Seorang jamaah yang dipulangkan, Sessu Boda Widdin, warga Desa Makmur, Kecamatan Penrang, Kebupaten Wajo, Sulsel, terlihat sangat sedih. Matanya terus berkaca-kaca sejak tiba di Bandara Internasional Sultan Hasanuddin Makassar.
Saat dilakukan penyambutan di ruang kedatangan khusus, rasa sedih yang dirasakan Sessu memuncak. Ia sesekali terlihat terisak sambil mengusap wajahnya. Perasaannya campur aduk. Sedih sekaligus bahagia bisa kembali ke tanah air. Ia pun masih ingat betul saat ditahan di Filipina.
Sessu mengaku tak tahu apa-apa. Ia sebatas ingin berhaji untuk menjalankan rukun Islam kelima. Selama ditahan, ia merasakan beratnya hidup. Sessu menceritakan, ia ditempatkan dalam kurangan sempit bersama 13 orang lainnya.
“Kami 14 orang dalam satu ruangan di penjara. Kami cuma pegang lutut sambil tidur, tidak bisa baring,” kisahnya sambil menyeka air mata.
Tak sebatas di penjara, ia juga sempat merasakan tinggal di Gereja selama empat hari. Di sana, ia tetap salat dan berdoa agar bisa pulang ke kampung halamannya. “Saya tidak pernah bicara dengan keluarga selama di sana,” ucapnya.
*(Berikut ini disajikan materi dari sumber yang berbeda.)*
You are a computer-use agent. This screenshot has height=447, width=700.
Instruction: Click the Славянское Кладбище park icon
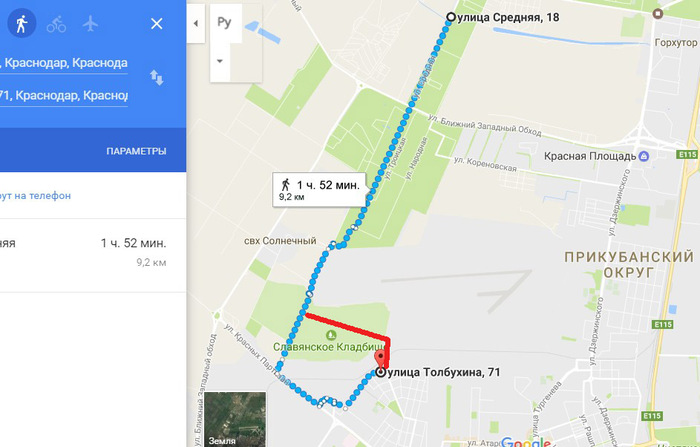click(x=331, y=334)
Sessu termasuk jamaah korban travel ilegal termakan iming-iming bisa berangkat haji secara cepat. Sejak empat tahun lalu, ia menyetor uang kepada pihak travel sebesar Rp120 juta. Nama travelnya, ia pun tak tahu.
“Saya diuruskan sama teman. Di Filipina, saya juga tidak tahu apa-apa. Kalau ada diurus, saya cuma beri (sidik jari) jempol tangan saya,” tuturnya.
Namun ia tak mau berpikir banyak lagi. Segala kesedihannya ia coba kubur dalam-dalam. Saat ditanya harapannya, ia cuma ingin segera kembali pulang ke rumah dan berkumpul bersama keluarganya. “Cukup Allah yang tahu, niat saya ingin pergi haji,” tutupnya.
Berbeda dengan Sessu, warga Sulsel lainnya yang dipulangkan dari Filipina, Agusnadi Muhammad Tahir mengaku cukup mendapat perlakuan baik selama di Filipina. Ia tak pernah merasakan susahnya di penjara.
“Kami ada beberapa orang memang ditempatkan di gereja. Beda dengan 47 teman lainnya yang memang dimasukkan ke dalam penjara,” kisahnya.
Warga asal Wajo ini berangkat ke Filipina sejak 21 Mei 2016 lalu. Ia pun mengakui diminta untuk mengurus beberapa berkas administrasi selama di sana.
“Tetapi saya tidak tahu apa-apa saja yang diurus itu. Saya tahunya itu untuk administrasi keberangkatan,” kata dia.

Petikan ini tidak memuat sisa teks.